A proposed new prostitution law by the federal Conservatives doesn’t seem to be making anybody happy.
On Thursday, Justice Minister Peter MacKay told a Commons committee that he’s open to new ideas but that they’ll have to be proposed soon.
It’s one of those topics that is going to infuriate somebody regardless of how perfect a solution there might be.
The sensible thing to do seems to fall on one of two extremes. Either ban it and then punish both the johns and the prostitutes like you’re serious about enforcing it or legalize it, license it and tax it.
Anything between those two extremes seems like a half measure.
Prostitution was virtually legal under Canada’s old law, unless of course you were pimping, looking after a brothel or communicating in a public place for the purposes of prostitution.

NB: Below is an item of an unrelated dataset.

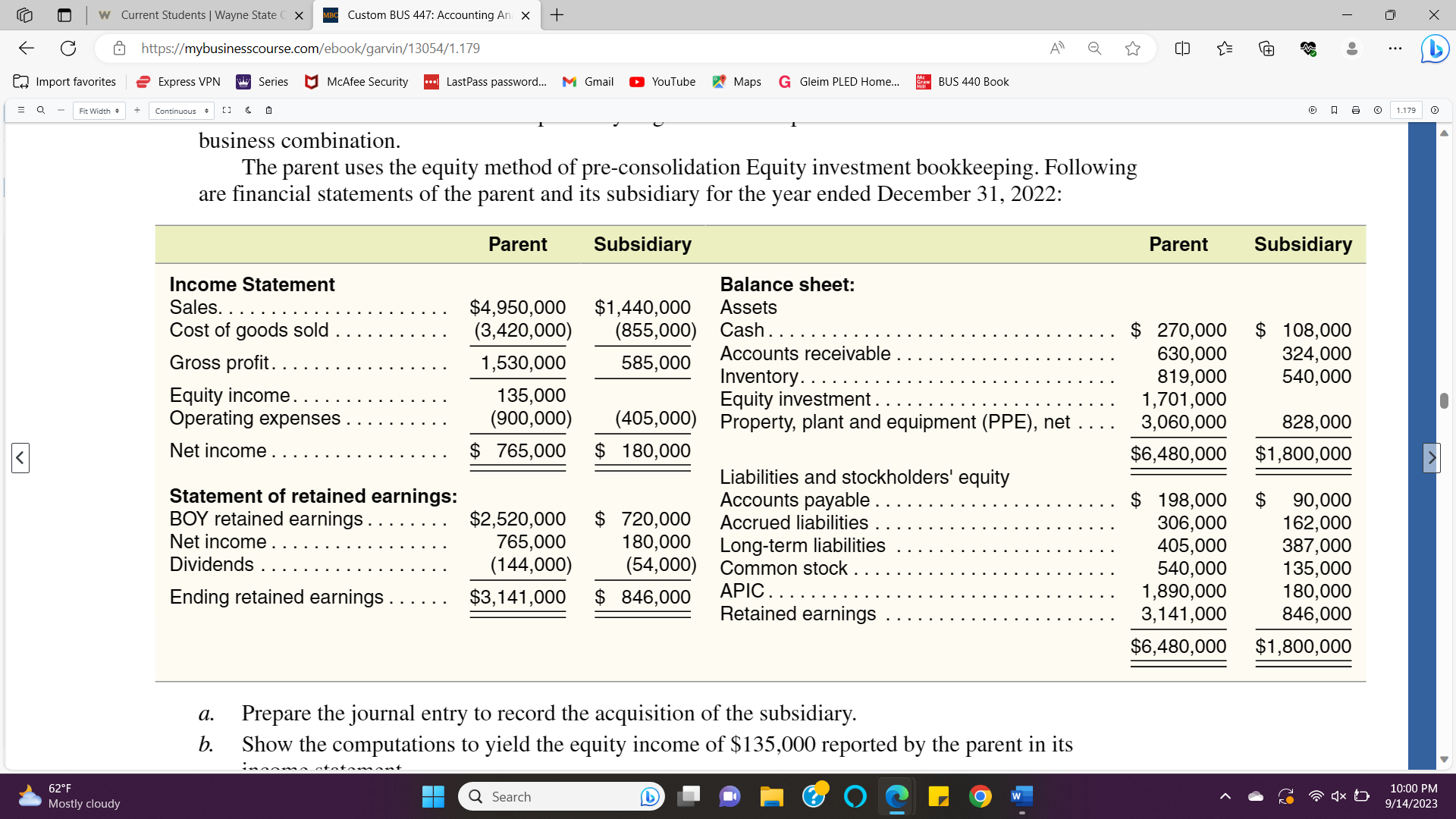This screenshot has height=819, width=1456.
Task: Open the Gmail favorites link
Action: click(587, 81)
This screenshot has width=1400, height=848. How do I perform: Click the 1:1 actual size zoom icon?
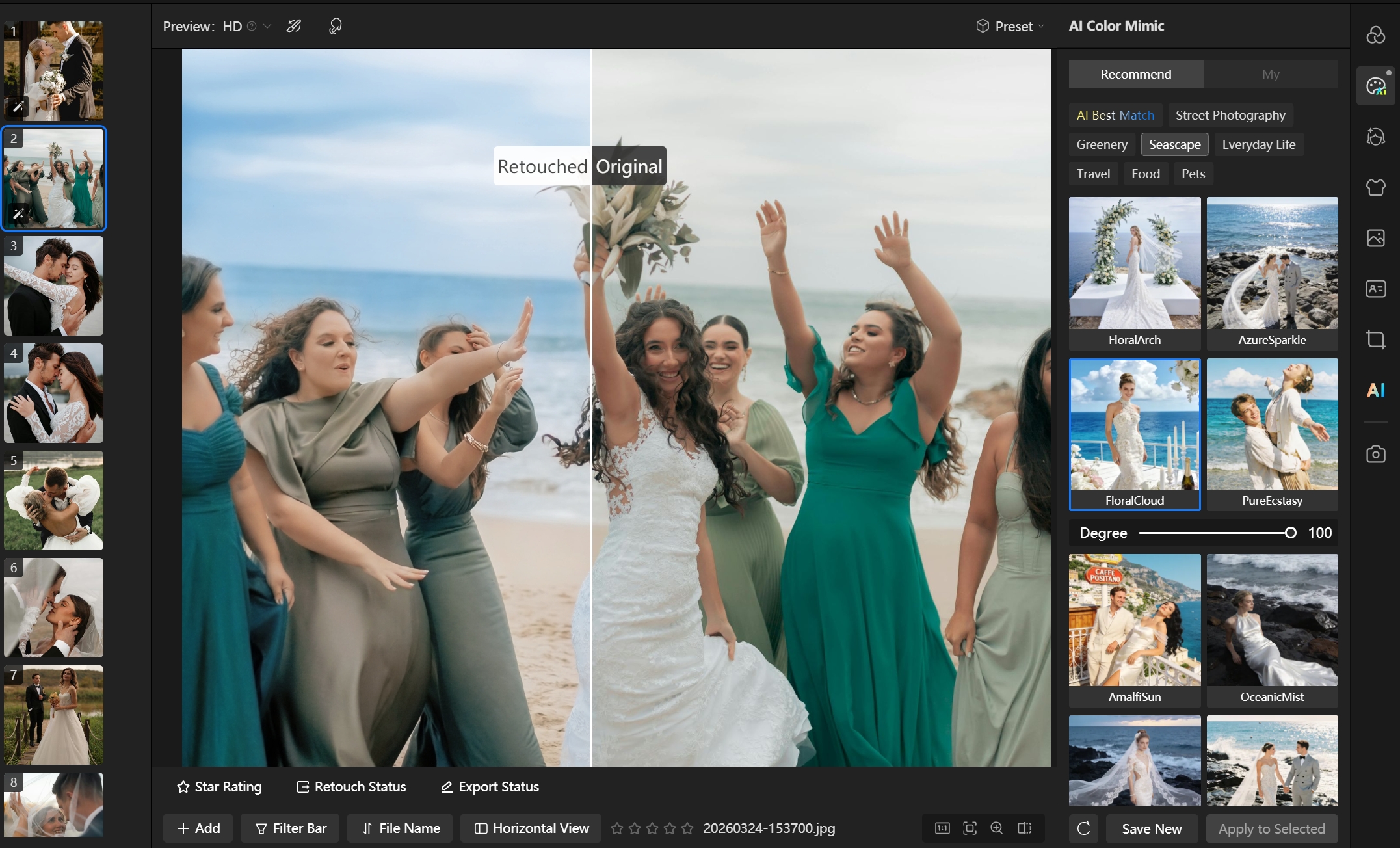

The change that’s now being undertaken was actually forced by the Supreme Court, which was worried the old law put sex workers at risk, and as a result said the statutes violated the Charter right to security of the person.
The Conservatives have made some sweeping changes to deal with that criticism.
• They criminalize the purchase of sexual services.
• They ban the sale of sex near places where children gather, which seems reasonable.
• They target the people who benefit from prostitution.
• They ban all advertising of sexual services on the Internet and in print.
Prime Minister Stephen Harper says that prostitution is harmful to women, a point that’s difficult to dispute. Many sex trade workers are fighting addictions of different kinds or in vulnerable financial spots.
But it’s difficult to see where exactly their changes are going to make the lives of sex trade workers better.
In fact some advocates for the women say the bill will actually force workers to operate in even more isolated areas, putting them further at risk. And if that’s the case, it will be interesting to hear what the High Court thinks.
It’s a point that NDP justice critic Francoise Boivin, a committee member, made during an interview with the Canadian Press on Thursday.
“There’s going to be tons of suggestions for either amending, or making it more compliant to the decision,” Boivin said. “I think we need to reflect on it so we don’t create something as non-Charter compliant as the previous sections in the Criminal Code were.”
The committee will begin four days of hearings on Monday on the matter and it’s to MacKay’s credit that he’s willing to listen. The new law must be in place by December to meet the Supreme Court’s ruling so there is a sense of urgency in the proceedings.
Let’s just hope that MacKay’s ears are as open as he suggests, because he has already said he believes the new law will be fine with the Supreme Court. But a good idea is a good idea, regardless of where it comes from.